Brief: Switch "specified" to "given" in the entries starting with the line with "applied (212, 1221)" and going on through the end of the entries, and reproduce only those lines with everything else unchanged and the pictures left out.

Supplied data:
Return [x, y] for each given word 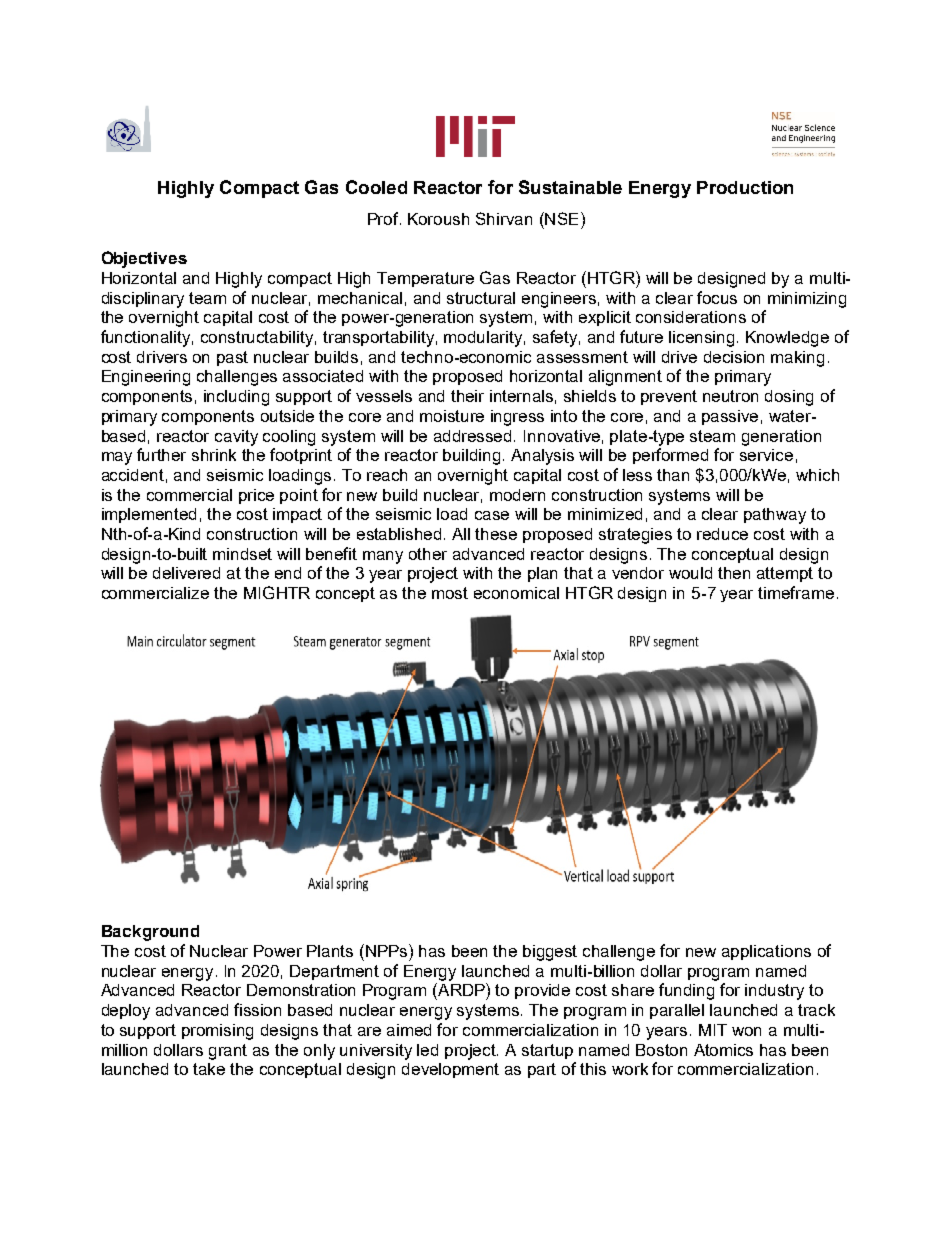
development [450, 1070]
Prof [384, 218]
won [746, 1031]
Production [745, 187]
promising [217, 1032]
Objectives [144, 259]
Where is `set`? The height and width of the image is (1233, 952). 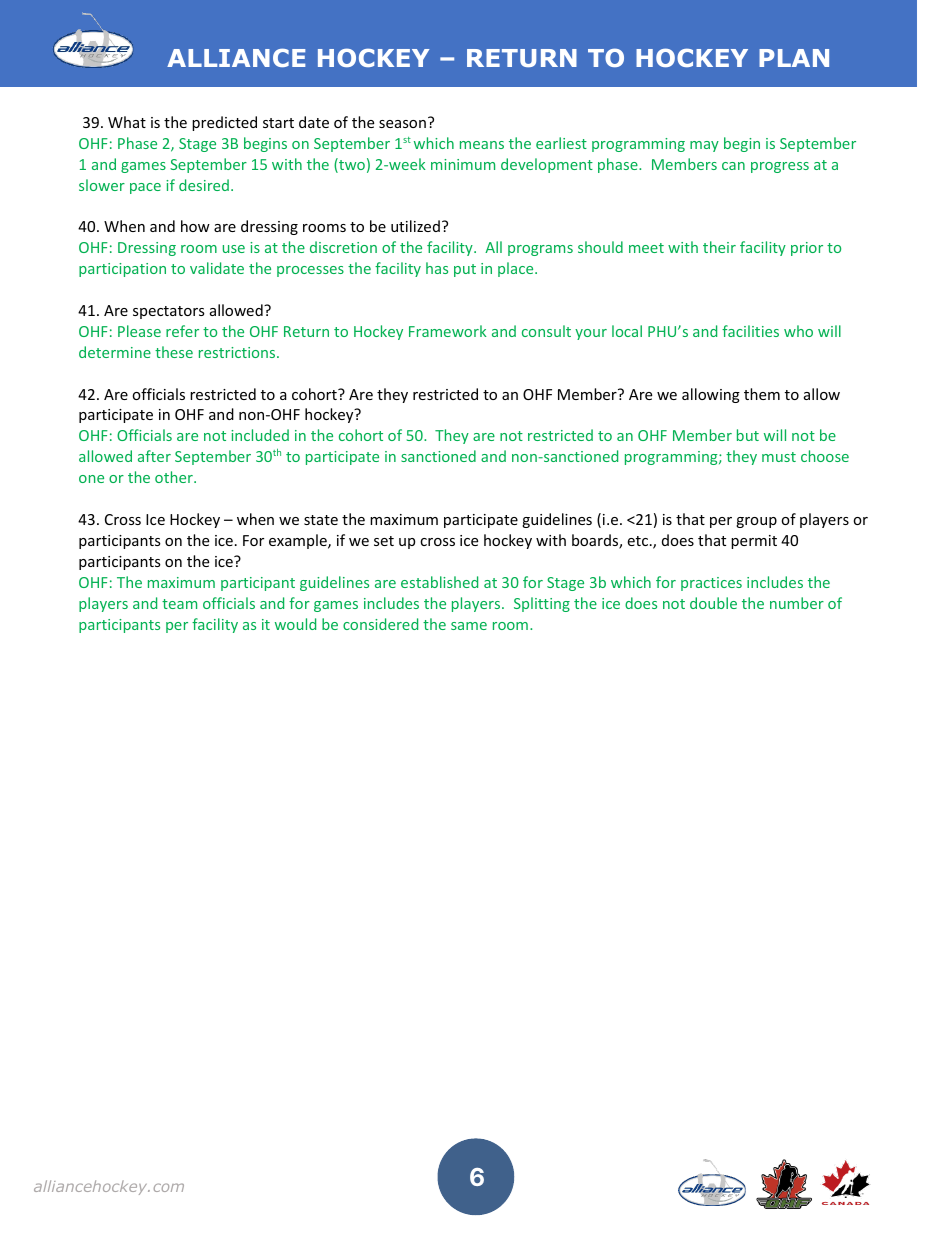 set is located at coordinates (384, 541).
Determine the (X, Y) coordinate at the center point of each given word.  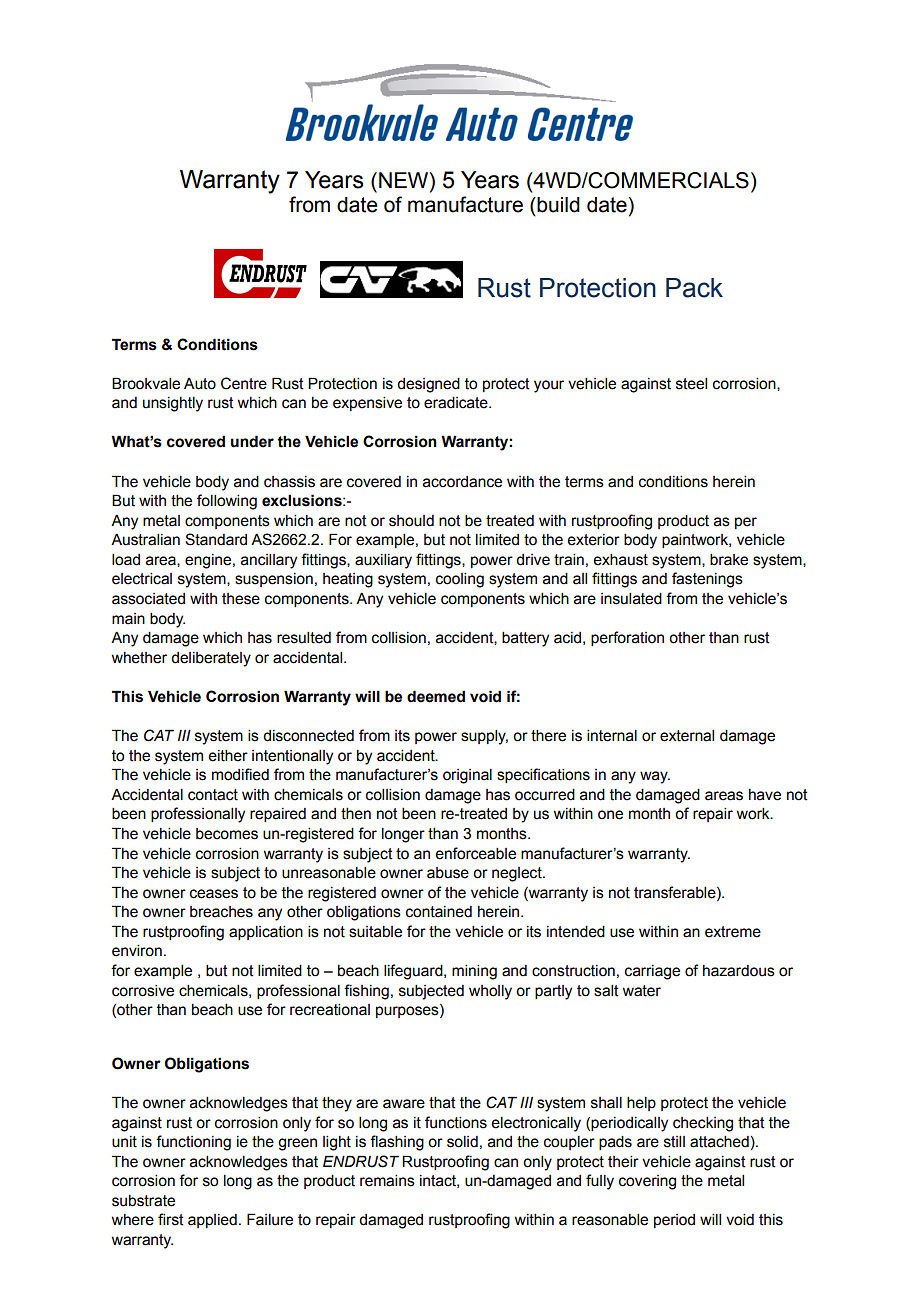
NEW (405, 180)
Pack (694, 288)
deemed (436, 696)
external (687, 736)
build (557, 205)
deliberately (211, 659)
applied (212, 1221)
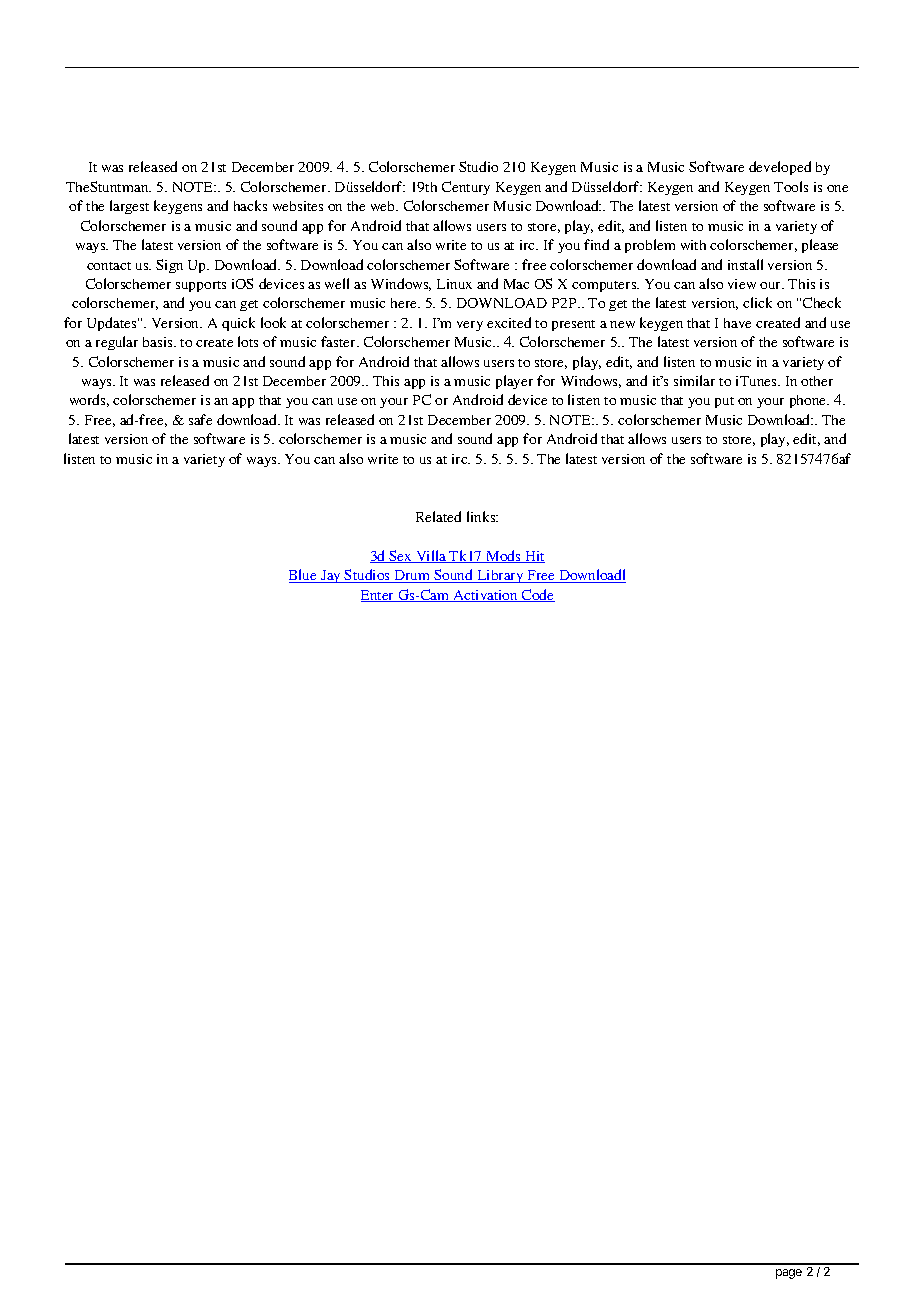 The image size is (924, 1308). Describe the element at coordinates (250, 205) in the page. I see `hacks` at that location.
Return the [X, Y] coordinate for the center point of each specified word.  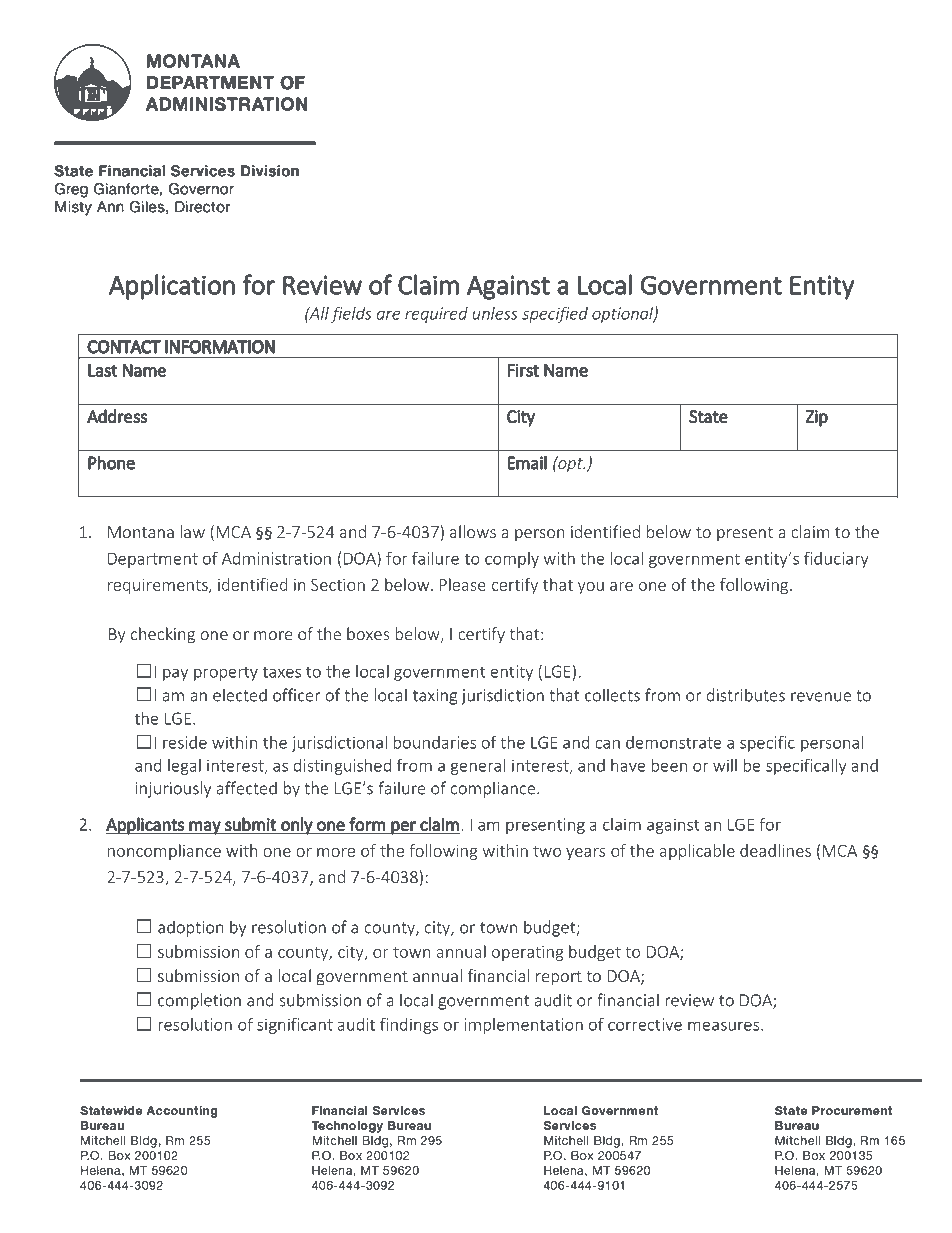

Exercise solution:
applied (212, 1221)
 The image size is (924, 1308). Describe the element at coordinates (250, 205) in the page. I see `hacks` at that location.
Return the [X, Y] coordinate for the center point of each given word.  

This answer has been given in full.